1.What is Inventory?
Inventory refers to the goods a company intends to sell to customers. It’s an important asset for businesses that sell physical products (like retailers, wholesalers, and manufacturers).
2. Why is Inventory a Current Asset?
Inventory is classified as a current asset because it is expected to be sold, used, or converted into cash within one year or one operating cycle, whichever is longer.
3. Types of Inventories (Especially in Manufacturing):
- Raw Materials: Basic inputs not yet used in production (e.g., wood, metal).
- Work-in-Progress (WIP): Goods that are in the process of being manufactured.
- Finished Goods: Completed items ready for sale.
4. Inventory Valuation Methods (Affect Financial Statements):
- FIFO (First In, First Out): Oldest inventory is sold first. During inflation, this leads to lower cost of goods sold (COGS) and higher profits.
- LIFO (Last In, First Out): Newest inventory is sold first.
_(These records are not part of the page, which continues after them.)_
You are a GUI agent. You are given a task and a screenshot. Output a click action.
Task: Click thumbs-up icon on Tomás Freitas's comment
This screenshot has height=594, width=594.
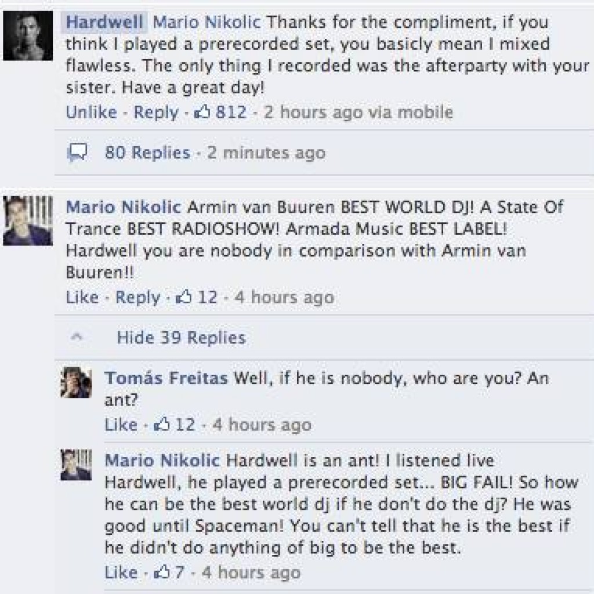(161, 425)
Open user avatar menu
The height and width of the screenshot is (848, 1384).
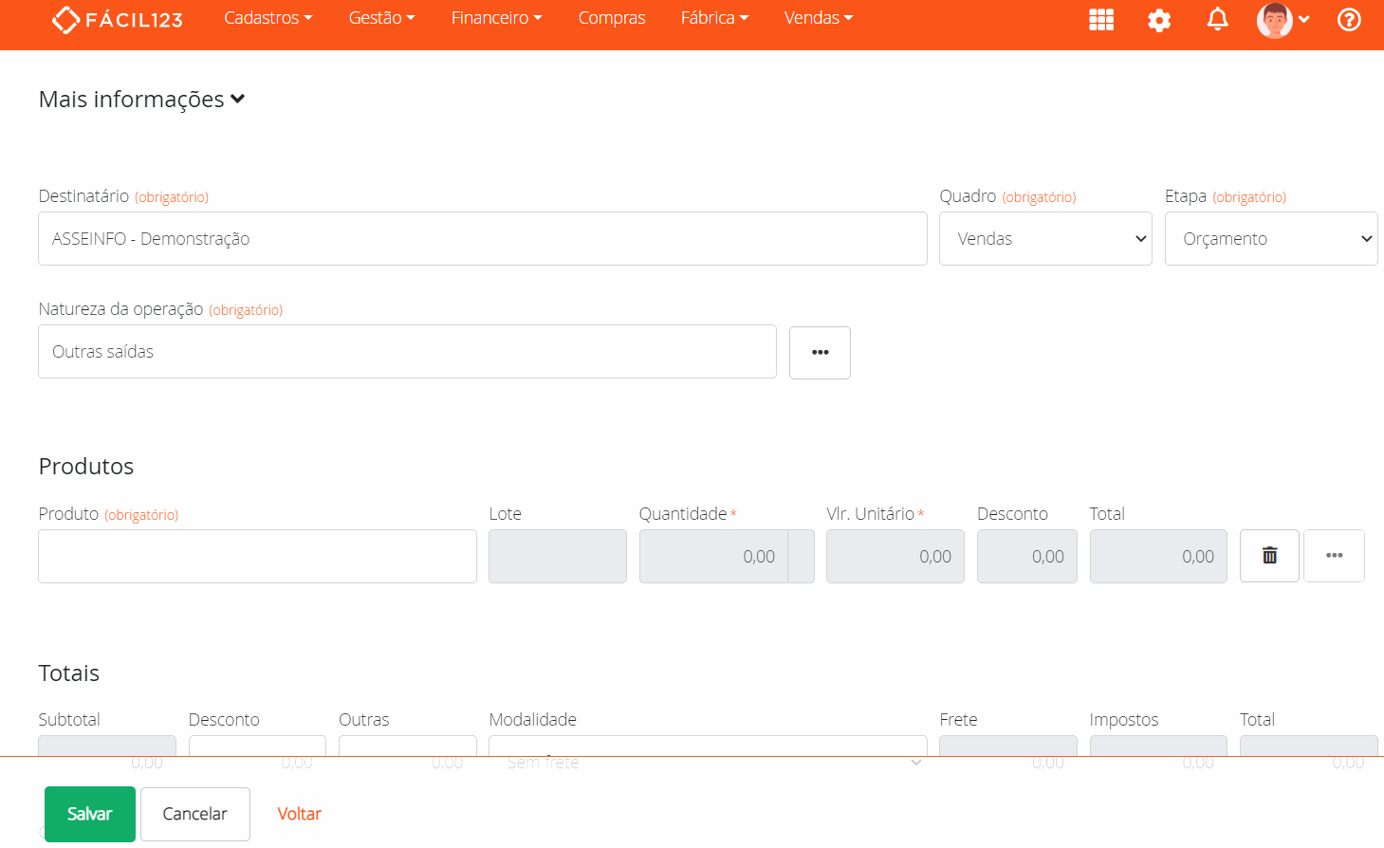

This usually leads to higher COGS and lower profits (not allowed under IFRS).
- Weighted Average: COGS and ending inventory are based on the average cost of all inventory.
5. Impact on Financial Statements:
- Balance Sheet: Inventory appears as a current asset.
- Income Statement: When inventory is sold, its cost moves to Cost of Goods Sold (COGS).
- Cash Flow Statement: Buying inventory is a cash outflow under operating activities.